» **Assignment**:
Each line from the one containing "Read More (508, 382)" through the last line of the entries below is to be transcribed exactly. Nothing else belongs in the reply.

(Entries taken from a collection)
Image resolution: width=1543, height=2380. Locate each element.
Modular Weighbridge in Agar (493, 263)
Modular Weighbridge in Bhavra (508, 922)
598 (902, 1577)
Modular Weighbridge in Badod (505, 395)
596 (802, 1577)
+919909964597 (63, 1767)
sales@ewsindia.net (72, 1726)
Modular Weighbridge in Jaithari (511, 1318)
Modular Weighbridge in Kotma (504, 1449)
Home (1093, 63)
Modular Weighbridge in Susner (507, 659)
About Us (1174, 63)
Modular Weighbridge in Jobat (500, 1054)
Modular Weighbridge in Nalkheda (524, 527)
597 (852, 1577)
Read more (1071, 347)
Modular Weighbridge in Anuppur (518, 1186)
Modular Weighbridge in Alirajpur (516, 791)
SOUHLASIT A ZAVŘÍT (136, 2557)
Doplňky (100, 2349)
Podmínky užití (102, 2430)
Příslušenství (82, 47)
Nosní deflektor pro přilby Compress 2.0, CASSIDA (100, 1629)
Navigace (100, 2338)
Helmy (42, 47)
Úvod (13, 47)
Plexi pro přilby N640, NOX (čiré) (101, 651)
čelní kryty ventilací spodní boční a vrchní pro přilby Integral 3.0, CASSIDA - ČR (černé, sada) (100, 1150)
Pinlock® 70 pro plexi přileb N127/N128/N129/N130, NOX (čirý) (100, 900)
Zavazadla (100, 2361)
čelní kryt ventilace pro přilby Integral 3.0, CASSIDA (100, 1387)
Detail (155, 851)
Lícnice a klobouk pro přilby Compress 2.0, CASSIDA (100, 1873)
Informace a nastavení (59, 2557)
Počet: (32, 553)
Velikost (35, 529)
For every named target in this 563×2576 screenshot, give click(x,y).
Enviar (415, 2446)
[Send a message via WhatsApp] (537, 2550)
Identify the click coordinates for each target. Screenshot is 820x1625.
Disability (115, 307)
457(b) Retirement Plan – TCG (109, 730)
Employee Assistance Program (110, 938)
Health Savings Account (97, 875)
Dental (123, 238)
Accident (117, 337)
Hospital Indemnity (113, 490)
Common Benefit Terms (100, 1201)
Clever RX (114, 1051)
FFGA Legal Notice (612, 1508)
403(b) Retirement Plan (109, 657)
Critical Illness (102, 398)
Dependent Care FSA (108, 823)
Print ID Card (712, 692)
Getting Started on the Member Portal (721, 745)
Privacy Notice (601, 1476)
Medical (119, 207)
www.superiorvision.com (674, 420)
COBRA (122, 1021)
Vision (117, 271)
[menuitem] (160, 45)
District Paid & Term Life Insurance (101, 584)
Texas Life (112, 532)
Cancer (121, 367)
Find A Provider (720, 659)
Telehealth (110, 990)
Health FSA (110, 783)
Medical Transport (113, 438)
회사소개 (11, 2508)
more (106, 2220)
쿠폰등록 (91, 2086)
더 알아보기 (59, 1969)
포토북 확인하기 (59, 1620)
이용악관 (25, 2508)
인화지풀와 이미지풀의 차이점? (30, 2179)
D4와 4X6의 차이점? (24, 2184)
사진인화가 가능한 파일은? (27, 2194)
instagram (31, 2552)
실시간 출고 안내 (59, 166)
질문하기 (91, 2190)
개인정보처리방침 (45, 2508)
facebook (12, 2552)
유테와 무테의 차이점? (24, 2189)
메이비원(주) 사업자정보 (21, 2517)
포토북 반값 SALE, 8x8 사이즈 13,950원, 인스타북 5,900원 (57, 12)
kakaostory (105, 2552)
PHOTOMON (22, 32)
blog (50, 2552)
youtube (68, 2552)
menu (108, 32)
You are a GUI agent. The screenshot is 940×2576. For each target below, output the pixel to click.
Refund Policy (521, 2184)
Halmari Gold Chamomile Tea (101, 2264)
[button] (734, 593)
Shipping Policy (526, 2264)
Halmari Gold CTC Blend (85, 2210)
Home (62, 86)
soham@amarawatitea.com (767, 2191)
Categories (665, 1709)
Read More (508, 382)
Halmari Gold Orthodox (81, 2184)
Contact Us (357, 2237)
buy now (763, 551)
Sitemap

» **Written answer**:
Read More (508, 382)
Halmari Gold Orthodox (81, 2184)
Contact Us (357, 2237)
buy now (763, 551)
Sitemap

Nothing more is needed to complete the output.